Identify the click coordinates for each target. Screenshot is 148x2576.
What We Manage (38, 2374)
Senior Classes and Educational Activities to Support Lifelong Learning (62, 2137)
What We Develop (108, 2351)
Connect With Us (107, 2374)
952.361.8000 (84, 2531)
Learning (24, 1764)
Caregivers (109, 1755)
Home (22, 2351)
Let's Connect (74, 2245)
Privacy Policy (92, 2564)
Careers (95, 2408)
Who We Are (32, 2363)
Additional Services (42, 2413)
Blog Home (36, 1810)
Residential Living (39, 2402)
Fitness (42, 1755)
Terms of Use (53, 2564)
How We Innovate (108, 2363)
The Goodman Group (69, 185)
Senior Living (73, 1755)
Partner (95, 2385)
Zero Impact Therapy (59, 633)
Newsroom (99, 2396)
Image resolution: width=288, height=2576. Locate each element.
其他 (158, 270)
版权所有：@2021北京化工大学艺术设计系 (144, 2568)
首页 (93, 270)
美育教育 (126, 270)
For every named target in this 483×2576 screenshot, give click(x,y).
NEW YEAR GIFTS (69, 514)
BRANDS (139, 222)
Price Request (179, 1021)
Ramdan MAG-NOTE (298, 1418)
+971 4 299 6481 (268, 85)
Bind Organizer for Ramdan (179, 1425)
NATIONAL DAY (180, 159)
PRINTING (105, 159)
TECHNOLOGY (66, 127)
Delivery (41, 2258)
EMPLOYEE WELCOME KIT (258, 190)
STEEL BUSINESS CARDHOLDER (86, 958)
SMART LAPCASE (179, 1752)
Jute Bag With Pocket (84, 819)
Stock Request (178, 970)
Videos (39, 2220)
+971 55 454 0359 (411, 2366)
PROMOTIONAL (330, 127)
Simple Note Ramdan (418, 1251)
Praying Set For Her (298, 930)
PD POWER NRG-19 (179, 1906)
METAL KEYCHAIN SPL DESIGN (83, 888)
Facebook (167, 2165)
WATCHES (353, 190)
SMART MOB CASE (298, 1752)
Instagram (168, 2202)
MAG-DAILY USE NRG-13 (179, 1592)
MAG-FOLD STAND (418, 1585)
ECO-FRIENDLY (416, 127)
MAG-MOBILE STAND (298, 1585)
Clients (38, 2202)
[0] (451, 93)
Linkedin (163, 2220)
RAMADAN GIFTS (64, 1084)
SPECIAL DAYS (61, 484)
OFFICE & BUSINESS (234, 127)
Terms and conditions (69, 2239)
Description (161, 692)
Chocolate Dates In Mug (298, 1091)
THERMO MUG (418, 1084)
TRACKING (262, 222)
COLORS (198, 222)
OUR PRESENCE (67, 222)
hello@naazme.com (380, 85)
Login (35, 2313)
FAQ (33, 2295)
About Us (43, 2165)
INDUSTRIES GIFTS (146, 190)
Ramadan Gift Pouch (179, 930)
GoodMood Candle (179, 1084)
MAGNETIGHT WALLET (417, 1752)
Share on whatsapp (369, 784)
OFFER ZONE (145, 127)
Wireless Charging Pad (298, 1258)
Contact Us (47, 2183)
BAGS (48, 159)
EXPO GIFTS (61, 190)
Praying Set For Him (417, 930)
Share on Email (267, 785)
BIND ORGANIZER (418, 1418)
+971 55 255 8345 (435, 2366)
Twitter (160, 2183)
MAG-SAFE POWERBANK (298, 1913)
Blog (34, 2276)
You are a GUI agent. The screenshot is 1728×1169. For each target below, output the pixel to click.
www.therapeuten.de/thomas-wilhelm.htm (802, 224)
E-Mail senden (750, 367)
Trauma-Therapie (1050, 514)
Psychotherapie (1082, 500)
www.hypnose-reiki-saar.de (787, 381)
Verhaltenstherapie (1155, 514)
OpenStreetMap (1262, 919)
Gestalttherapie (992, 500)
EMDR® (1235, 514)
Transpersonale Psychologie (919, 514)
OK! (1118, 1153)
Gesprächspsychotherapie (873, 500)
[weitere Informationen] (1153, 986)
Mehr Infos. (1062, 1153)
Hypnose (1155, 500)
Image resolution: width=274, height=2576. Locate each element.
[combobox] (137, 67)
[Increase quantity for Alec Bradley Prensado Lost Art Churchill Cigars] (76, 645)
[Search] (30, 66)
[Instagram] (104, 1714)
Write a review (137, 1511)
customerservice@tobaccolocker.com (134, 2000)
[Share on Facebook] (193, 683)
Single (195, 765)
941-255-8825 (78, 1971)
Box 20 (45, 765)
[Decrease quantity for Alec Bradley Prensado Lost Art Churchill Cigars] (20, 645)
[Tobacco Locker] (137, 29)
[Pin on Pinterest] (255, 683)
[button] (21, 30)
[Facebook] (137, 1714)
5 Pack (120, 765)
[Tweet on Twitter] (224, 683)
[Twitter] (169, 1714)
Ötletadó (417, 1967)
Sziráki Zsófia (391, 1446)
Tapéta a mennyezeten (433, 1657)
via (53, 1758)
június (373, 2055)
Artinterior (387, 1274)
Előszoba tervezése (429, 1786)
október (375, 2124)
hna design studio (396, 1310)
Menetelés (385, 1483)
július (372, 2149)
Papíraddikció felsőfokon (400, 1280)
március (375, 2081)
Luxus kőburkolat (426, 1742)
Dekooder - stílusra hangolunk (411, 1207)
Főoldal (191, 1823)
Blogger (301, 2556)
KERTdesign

■ **Problem**
Go back to the listing above. Copy word for word the lines from the one with "Senior Classes and" through the one with "Zero Impact Therapy (59, 633)", and nothing more.

■ **Task result**
Senior Classes and Educational Activities to Support Lifelong Learning (62, 2137)
What We Develop (108, 2351)
Connect With Us (107, 2374)
952.361.8000 (84, 2531)
Learning (24, 1764)
Caregivers (109, 1755)
Home (22, 2351)
Let's Connect (74, 2245)
Privacy Policy (92, 2564)
Careers (95, 2408)
Who We Are (32, 2363)
Additional Services (42, 2413)
Blog Home (36, 1810)
Residential Living (39, 2402)
Fitness (42, 1755)
Terms of Use (53, 2564)
How We Innovate (108, 2363)
The Goodman Group (69, 185)
Senior Living (73, 1755)
Partner (95, 2385)
Zero Impact Therapy (59, 633)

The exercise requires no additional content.